# The wedding rings



## AppleDucklings (Mar 27, 2011)

What did you do with yours?


----------



## lovestruckout (Jul 6, 2011)

Great question! My wife wears hers. . . I left mine on her bed stand. It's been MIA, but last night she said she doesn't like that I don't wear it (ha!, you shoudn't have been a serial cheater, AND you shouldn't have engraved it one week into eight weeks of trickle truth).

My wife may throw it out. I said IDGAF.


----------



## AppleDucklings (Mar 27, 2011)

I have both our rings sealed together in a ring box. On the box I wrote RIP Marriage 5-21-1997 to 4-3-2011. It's still in my jewelry box.

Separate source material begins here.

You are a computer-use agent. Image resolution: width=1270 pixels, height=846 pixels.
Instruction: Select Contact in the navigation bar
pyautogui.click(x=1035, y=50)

Right now, my plan is to bury the box somewhere out on my parents farm.


----------



## terrified (Jul 26, 2011)

Mine is on my dresser. 


He wears his.
_Posted via Mobile Device_


----------



## Simon Phoenix (Aug 9, 2010)

She still wears hers. As for mine, well, I don't even bother wearing it. It's somewhere in the bedroom. Somewhere...
_Posted via Mobile Device_


----------



## tm84 (Jul 24, 2011)

I wear mine...my wife hasn't worn hers since D-Day. She does wear some of her other rings on her "ring finger", but not our wedding ring lately.


----------



## that_girl (Jul 6, 2011)

My mom had hers melted down and made into something else. lol.


----------



## marksaysay (Oct 15, 2010)

I still wear mine. WWs has been off since the infamous "ilybnilwy" speech. We are still married so I will wear it until we're not.
_Posted via Mobile Device_


----------



## 52flower (Mar 4, 2011)

Good question. My ring is in a jewelry box (along with other jewelry he purchased for me), not sure what to do with it. The diamond is very pretty but I don't want to wear it again in any form. I'm not even sure if I want to pass it along to one of my kids but maybe that is silly. Apple, how did you end up with his ring? My exH still has his.


----------



## AppleDucklings (Mar 27, 2011)

52flower said:


> Good question. My ring is in a jewelry box (along with other jewelry he purchased for me), not sure what to do with it. The diamond is very pretty but I don't want to wear it again in any form. I'm not even sure if I want to pass it along to one of my kids but maybe that is silly. Apple, how did you end up with his ring? My exH still has his.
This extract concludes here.